• [INSTRUCTIONS FOR THE TASK]: Leave out the pictures and repeat every record exactly.

• [TASK INPUTS]:
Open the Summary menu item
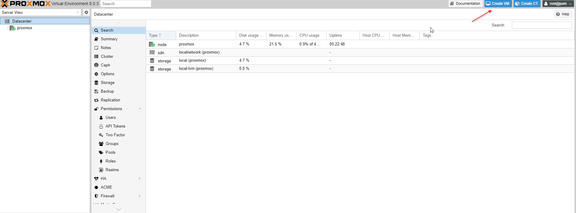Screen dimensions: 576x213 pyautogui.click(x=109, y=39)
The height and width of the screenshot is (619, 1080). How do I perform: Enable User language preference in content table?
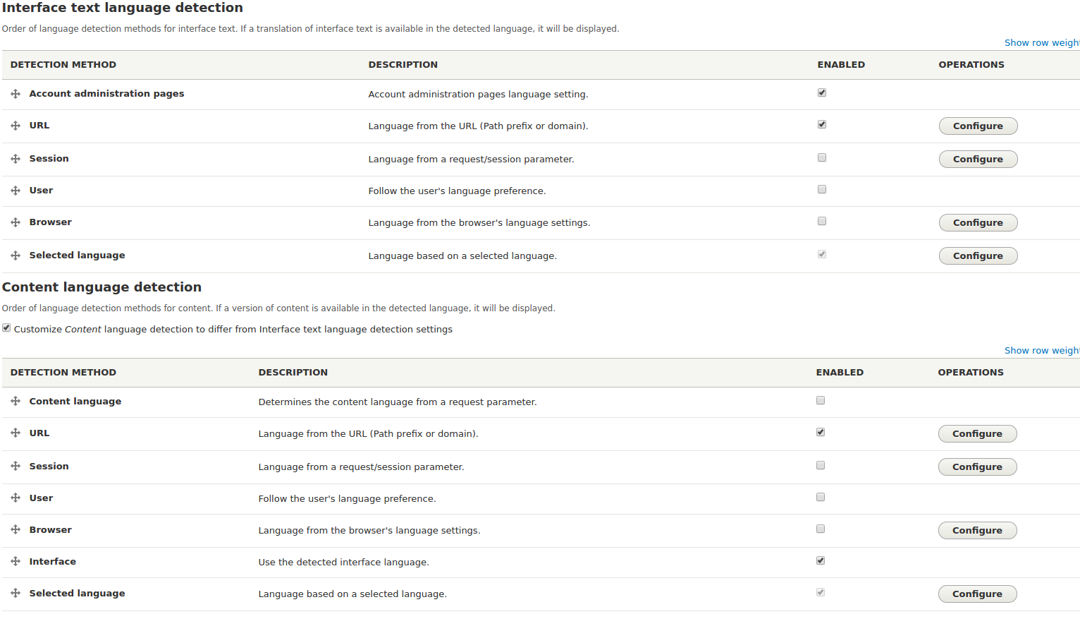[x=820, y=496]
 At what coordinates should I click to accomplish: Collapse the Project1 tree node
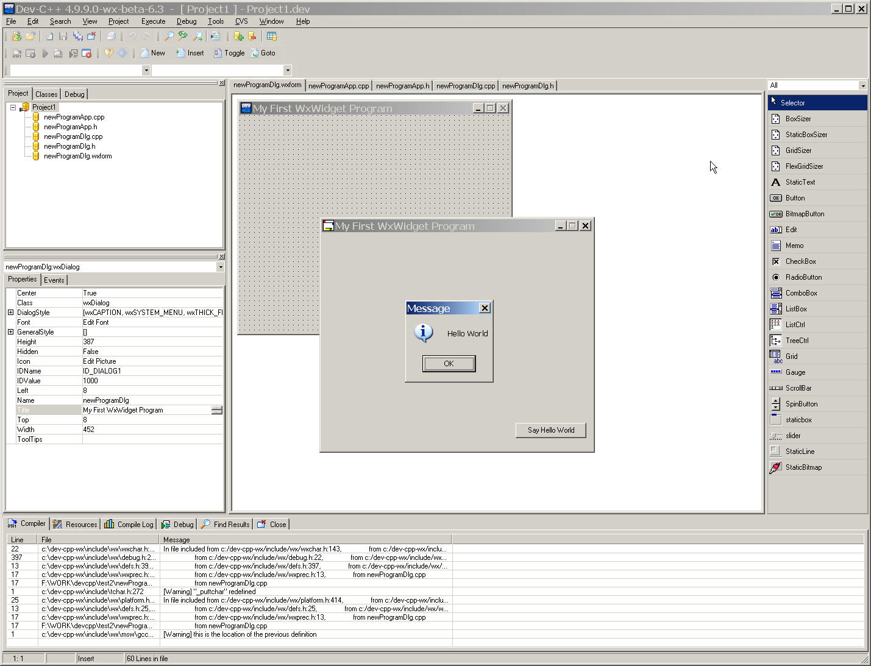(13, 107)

• [RESPONSE BOX]:
Open the Summary menu item
Screen dimensions: 576x213 pyautogui.click(x=109, y=39)
The height and width of the screenshot is (619, 1080). How do I perform: Enable User language preference in content table?
[x=820, y=496]
 At what coordinates should I click to accomplish: Collapse the Project1 tree node
(13, 107)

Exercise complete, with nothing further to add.